1) If there is a possibility to use multiple indicator GM, is this always a better option? I understand the difference in parametrization between the two types of LGMs, but does the multiple indicator model do better job in controlling for the measurement error in the examined variables, given that the time scores are already latent? I suspect that I'm seeing this happening in my data, because I'm getting a higher regression coefficient among a covariate and the slope factor with a multiple than regular LGM. Both models fit well to the data.
Are there any conditions under which you would recommend to use the one over the other?

2) About model identification: If I'm letting the program to estimate one of the time score loadings on the slope factor, thus ending up with only two "known" indicators for the latent variables, do I need to fix one time score to zero for the model to be identified, or does the parametrization of the LGM make sure that the model is identified anyway? Are there any differences in this between multiple indicator and regular GM? I'm asking this because sometimes I'm able to run such a model, and sometimes not. Further, do these issues depend on whether I'm using the "BY" or the random slope (|) statement in the syntax?

3) When constructing a multiple growth process model including effects from 1) a covariate to the intercept and slope of a growth curve, 2) which (intercept) again has an effect on the intercept and slope of another growth curve, and 3) it is known that the predictor variable predicting the intercept and slope of the first growth curve has similar effects on the second growth curve when tested separately, is it possible to test mediational effects trough the first growth curve to the next when all of these components are included in the same model (i.e., one predictor variable measured at T1, and two growth processes including three time scores, and the level and linear slope factors)? This would make theoretical sense, and I quess that my interest would be to model the mediation trough the slope-component of the first growth curve.
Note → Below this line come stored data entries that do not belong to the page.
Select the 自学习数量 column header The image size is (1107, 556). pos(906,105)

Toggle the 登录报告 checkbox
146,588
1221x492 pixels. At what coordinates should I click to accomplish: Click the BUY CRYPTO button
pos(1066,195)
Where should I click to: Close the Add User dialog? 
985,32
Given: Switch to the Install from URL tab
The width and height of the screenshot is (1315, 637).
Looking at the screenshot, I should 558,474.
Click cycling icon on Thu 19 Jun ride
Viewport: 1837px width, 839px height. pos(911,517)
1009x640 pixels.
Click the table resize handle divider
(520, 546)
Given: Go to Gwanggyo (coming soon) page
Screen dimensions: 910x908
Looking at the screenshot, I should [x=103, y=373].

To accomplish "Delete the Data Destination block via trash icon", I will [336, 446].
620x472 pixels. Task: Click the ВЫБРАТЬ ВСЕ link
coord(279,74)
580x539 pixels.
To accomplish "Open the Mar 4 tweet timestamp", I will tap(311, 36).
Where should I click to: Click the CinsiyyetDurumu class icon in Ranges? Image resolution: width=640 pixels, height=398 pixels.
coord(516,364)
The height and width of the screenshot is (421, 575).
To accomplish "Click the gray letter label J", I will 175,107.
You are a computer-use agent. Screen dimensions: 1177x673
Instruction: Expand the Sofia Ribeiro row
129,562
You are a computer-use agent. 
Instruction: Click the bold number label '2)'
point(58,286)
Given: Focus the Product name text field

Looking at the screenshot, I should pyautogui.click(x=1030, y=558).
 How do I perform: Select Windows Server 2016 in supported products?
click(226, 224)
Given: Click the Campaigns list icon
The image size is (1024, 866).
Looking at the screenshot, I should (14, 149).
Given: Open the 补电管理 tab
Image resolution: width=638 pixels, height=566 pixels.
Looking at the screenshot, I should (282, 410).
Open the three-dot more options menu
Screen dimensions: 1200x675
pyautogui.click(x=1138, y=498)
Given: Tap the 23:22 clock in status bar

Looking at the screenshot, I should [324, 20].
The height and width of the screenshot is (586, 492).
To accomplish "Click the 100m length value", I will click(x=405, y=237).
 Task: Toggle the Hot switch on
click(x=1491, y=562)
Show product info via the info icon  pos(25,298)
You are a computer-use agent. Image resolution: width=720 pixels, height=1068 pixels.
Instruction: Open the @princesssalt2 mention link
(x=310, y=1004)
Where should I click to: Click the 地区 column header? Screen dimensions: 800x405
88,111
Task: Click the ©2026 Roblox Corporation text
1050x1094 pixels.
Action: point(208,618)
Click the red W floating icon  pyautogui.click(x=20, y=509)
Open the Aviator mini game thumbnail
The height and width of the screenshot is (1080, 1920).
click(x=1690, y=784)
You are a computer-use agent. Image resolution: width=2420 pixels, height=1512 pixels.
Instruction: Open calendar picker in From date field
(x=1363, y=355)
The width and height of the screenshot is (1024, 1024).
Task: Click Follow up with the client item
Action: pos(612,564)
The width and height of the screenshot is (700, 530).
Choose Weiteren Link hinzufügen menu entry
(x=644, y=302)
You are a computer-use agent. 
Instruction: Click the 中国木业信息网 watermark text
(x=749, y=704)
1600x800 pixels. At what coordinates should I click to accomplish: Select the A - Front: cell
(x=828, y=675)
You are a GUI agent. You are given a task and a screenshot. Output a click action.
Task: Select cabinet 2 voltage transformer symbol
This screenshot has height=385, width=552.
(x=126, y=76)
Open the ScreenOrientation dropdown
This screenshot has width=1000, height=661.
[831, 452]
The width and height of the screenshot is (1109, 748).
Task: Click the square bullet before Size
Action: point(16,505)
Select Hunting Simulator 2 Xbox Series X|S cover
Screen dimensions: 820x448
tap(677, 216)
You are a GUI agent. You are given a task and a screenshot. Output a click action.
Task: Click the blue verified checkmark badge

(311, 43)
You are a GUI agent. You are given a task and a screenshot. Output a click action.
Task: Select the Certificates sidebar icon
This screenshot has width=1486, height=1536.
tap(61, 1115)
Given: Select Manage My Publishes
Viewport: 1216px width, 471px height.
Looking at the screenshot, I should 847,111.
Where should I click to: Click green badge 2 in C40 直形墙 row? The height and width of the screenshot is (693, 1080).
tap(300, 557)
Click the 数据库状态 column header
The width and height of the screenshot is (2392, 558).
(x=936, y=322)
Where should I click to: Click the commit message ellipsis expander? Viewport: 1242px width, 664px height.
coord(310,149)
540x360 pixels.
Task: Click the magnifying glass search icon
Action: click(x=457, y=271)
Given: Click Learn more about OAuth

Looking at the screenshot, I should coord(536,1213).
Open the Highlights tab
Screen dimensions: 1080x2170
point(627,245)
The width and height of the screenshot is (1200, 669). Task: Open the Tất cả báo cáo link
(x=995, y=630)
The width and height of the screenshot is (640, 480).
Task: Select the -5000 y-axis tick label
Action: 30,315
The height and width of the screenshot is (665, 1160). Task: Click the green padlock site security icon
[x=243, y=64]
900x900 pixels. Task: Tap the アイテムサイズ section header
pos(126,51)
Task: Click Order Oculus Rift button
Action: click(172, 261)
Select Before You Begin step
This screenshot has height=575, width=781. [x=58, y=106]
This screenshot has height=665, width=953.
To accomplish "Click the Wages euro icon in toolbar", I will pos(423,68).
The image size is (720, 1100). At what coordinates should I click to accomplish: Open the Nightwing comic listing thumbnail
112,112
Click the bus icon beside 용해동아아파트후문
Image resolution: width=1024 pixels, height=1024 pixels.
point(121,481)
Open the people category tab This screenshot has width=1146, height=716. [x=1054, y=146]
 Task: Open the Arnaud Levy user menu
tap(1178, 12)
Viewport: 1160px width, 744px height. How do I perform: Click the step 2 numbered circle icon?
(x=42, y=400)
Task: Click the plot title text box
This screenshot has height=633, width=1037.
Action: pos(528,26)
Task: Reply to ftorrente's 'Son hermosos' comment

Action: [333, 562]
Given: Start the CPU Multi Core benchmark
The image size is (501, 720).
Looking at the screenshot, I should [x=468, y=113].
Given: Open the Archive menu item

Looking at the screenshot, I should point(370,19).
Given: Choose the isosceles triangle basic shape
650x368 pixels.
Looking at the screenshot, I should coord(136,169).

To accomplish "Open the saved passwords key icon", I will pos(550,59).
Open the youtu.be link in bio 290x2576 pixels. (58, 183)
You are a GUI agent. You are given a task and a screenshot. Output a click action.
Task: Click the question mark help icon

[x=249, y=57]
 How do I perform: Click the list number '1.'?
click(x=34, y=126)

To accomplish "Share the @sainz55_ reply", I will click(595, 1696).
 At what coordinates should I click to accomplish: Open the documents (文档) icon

In other words, may the intercept and slope factors be treated as regular latent variables, allthough they are specified components of growth curves?

4) When regressing an intercept and slope of a LGM on a covariate, does one need to specify the relationship among the intercept and the level as a regression path to say that "...varible x predicts increases in variable y while CONTROLLING FOR THE INITIAL LEVEL of...", or is this true also in case these components are simply allowed to correlate? If not, if X predicts the slope of an Y only when the intercept and the level are correlated but not when the path is defined as a regression, can one really say that the X predicts increases in Y in similar manner as in traditional, longitudinal SEM model (allthough in LGM, the latent factors represent different things than traditional latent variables). If not, is this really "longitudinal" information (which would be essential for my paper)?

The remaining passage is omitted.